Clinton is centrally located for such raw materials as grain, live stock, lumber, oil, minerals, fruits, cotton and coal, and therefore the rates for transportation of these products to Clinton are much more favorable than to many eastern points.

Clinton has two especially good industrial sections in which are a number of available sites. In these sections railroad sidings are already available or may be made so with a minimum expense. Government dredges have opened the channel of Beaver Slough, now known as the West Channel of the Mississippi. This channel runs by one of these sections, making it even more desirable for large manufacturing.

Clinton has now a sufficient number of diversified industries so that there is practically no unemployment at any time of the year. However, the surrounding territory is largely agricultural and in case of the establishment of new industries, sufficient labor may be drawn from immediate rural districts.

Products

Among the principal products of the city, many of which are nationally advertised and exported are: Artificial ice, blinds, bridges, boilers, confectionery, crackers and cookies, clothing, corn syrup, corn oil, corn oil cake meal, corn gluten feed, doors, dairy products, fly swatters, electrical fuse plugs, furniture of all kinds, glucose, harness and saddlery, internal combustion engines, locks and keys, optical goods, paper boxes, poultry equipment, refrigeration plants, sash, starch, shoes, structural iron, toys and puzzles, truck bodies, wagon boxes, wire goods, wire cloth, etc.

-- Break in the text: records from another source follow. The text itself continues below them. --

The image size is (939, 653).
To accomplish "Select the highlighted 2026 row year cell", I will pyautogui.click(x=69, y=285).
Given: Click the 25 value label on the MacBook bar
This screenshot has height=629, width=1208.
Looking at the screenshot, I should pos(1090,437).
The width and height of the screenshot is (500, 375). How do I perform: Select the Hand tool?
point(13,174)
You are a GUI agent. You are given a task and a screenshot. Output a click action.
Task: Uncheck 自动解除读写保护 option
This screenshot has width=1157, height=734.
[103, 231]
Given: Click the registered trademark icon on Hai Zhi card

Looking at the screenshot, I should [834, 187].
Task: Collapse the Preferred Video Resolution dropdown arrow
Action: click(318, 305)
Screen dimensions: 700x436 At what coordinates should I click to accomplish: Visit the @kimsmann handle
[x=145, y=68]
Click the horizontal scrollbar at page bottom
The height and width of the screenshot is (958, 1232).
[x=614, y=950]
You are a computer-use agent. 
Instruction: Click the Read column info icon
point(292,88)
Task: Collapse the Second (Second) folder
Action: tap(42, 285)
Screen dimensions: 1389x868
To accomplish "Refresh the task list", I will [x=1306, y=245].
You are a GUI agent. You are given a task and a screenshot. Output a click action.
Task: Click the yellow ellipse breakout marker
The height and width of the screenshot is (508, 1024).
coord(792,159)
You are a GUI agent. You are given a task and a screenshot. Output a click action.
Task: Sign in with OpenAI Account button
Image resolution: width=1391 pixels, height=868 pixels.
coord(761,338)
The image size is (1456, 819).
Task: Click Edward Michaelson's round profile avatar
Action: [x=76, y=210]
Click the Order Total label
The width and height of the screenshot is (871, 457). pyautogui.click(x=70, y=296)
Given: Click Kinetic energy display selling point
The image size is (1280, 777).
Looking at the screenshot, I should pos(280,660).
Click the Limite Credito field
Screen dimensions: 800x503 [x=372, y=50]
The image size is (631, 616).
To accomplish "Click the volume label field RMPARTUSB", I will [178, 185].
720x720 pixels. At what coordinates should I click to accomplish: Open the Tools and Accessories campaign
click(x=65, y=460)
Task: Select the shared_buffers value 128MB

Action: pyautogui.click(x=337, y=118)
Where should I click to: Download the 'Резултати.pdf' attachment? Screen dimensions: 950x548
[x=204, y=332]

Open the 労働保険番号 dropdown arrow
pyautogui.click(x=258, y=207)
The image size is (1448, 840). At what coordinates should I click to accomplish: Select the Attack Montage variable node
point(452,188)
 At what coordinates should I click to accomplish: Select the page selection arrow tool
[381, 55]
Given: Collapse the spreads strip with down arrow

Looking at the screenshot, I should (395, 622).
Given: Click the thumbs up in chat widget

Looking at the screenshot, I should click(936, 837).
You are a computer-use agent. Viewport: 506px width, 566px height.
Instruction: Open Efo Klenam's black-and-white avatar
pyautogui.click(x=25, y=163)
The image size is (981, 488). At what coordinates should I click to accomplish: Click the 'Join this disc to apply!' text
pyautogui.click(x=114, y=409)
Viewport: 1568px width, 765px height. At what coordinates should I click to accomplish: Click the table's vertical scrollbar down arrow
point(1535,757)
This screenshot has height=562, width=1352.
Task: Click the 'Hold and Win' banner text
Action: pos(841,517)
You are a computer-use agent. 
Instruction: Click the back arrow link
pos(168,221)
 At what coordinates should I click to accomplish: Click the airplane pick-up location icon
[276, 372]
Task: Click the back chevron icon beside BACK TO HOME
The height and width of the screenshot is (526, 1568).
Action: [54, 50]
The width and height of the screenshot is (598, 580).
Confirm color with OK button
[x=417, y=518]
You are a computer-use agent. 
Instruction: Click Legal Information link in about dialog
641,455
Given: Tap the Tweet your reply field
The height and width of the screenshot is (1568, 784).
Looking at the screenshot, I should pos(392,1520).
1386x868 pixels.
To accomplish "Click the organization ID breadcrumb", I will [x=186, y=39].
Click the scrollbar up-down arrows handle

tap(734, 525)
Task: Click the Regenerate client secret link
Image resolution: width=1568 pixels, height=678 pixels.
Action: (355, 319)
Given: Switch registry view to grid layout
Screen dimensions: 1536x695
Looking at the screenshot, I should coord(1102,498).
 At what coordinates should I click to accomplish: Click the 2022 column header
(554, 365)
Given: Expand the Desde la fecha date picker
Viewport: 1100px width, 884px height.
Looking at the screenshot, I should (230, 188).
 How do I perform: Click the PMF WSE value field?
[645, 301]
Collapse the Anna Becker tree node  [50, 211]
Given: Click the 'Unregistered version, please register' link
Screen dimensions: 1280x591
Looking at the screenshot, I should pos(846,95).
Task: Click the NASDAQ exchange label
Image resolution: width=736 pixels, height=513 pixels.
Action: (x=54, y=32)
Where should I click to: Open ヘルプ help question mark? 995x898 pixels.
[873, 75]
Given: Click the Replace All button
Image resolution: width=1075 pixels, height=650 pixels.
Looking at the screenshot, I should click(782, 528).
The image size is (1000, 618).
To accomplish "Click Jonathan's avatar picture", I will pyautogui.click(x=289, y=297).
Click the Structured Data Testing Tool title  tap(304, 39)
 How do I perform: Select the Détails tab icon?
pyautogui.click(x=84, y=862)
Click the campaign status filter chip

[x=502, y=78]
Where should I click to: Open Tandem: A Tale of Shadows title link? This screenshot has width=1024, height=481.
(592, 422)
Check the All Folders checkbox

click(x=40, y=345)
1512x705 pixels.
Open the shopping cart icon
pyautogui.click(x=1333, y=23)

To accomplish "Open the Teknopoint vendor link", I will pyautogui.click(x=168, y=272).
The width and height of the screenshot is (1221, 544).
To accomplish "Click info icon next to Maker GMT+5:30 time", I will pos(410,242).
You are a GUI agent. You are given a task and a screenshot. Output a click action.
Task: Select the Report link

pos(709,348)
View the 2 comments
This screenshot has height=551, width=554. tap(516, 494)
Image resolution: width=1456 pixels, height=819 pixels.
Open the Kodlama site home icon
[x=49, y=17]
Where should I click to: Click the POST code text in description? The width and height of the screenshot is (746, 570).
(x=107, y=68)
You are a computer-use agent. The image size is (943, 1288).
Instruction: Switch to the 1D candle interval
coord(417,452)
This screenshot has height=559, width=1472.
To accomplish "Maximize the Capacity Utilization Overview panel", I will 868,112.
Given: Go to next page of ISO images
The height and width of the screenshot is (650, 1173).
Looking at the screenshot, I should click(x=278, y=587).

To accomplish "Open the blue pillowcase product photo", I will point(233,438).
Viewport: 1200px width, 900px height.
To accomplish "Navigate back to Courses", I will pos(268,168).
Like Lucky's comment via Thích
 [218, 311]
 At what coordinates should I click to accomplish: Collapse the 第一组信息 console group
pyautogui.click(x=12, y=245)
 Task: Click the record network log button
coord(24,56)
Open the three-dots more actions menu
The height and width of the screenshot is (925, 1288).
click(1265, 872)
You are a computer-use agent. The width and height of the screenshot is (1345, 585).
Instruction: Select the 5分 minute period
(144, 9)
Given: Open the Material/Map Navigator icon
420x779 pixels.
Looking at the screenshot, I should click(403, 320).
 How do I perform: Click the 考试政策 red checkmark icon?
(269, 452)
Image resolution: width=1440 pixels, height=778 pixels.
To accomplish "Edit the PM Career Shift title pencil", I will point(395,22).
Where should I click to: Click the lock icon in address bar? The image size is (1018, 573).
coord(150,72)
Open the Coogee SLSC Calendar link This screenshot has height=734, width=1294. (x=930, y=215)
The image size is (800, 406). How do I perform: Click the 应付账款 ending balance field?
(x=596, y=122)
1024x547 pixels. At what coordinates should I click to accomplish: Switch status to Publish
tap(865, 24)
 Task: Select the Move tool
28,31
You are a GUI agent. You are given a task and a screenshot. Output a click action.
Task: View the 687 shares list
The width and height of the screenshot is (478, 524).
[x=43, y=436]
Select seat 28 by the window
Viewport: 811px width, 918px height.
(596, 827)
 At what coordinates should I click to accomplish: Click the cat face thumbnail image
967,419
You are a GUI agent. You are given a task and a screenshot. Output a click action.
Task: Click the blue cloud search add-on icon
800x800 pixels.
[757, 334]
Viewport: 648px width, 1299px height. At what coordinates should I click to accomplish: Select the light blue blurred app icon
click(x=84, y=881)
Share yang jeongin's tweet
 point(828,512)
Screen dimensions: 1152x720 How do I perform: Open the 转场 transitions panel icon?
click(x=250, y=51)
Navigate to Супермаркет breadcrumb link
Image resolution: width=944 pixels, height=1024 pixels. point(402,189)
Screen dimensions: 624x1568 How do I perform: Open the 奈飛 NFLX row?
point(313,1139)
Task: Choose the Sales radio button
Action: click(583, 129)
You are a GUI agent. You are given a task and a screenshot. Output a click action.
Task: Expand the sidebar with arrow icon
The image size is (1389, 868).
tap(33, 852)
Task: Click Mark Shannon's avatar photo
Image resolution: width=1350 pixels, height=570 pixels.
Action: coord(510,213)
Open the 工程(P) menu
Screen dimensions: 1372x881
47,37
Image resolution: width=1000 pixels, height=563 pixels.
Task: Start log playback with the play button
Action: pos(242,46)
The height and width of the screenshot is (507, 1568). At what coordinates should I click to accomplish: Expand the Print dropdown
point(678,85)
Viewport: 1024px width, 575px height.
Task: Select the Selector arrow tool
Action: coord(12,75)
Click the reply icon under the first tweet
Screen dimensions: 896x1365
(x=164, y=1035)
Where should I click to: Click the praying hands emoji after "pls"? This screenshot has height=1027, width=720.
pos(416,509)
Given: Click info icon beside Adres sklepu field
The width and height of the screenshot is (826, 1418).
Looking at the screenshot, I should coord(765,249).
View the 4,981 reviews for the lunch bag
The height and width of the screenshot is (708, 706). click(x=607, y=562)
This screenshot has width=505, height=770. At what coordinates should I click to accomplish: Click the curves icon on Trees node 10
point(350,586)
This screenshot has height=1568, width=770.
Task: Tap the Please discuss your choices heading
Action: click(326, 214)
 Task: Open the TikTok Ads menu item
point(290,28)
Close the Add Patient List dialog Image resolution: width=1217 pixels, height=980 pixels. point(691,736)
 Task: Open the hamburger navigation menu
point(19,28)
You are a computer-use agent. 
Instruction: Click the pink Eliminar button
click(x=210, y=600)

The city is a jobbing center of considerable prominence, especially in groceries, meats, hardware, confectionery, shoes, and other essentials.

Highways

East to West: Entering the city from the east, via Lincoln Highway, Federal Highway No. 30, paved with concrete all the way from Chicago, one gets a magnificent view of the wide-spreading Mississippi when crossing the high bridges connecting Illinois with Iowa. Westward, one may drive on hard surfaced roads to Omaha, North to South: The north or southbound traveler through Clinton uses the Mississippi River Scenic Highway, a very attractive route, extending from Winnipeg. 

Manitoba, and Port Arthur, Ontario, to the Twin Cities, thence following the Mississippi River to the Gulf of Mexico, where it again branches to Tampa, Florida, and to Port Arthur, Houston and Galveston, Texas. The Scenic Highway is exactly what its name implies, and when thoroughly developed will be without question America's most delightful tourist highway, through the very heart of the Mississippi Valley, serving as the agency to let the world know that Iowa, in addition to being a wonderful agricultural state, also has scenic attractions rivaling the Hudson. To the north, passing through Almont, Sabula, Green Island and Bellevue, it leads on to Dubuque, and through the “Switzerland of North America” to the Twin Cities. Southbound, one follows the river through Camanche, Follets, Princeton and LeClaire, by a paved road to Davenport. This route is No. 99 in the Iowa Primary Road System.

Primary Road No. 136 is now paved to Charlotte, 25 miles northwest of Clinton. 

This road will be paved to the Jackson county line this year.

Aviation

Two air mail routes pass through Clinton—the New York-San Francisco and the Chicago-Lincoln Line. Clinton has a very good airport of sixty-two acres. It is well located and is equipped with beacon, boundary and flood lights.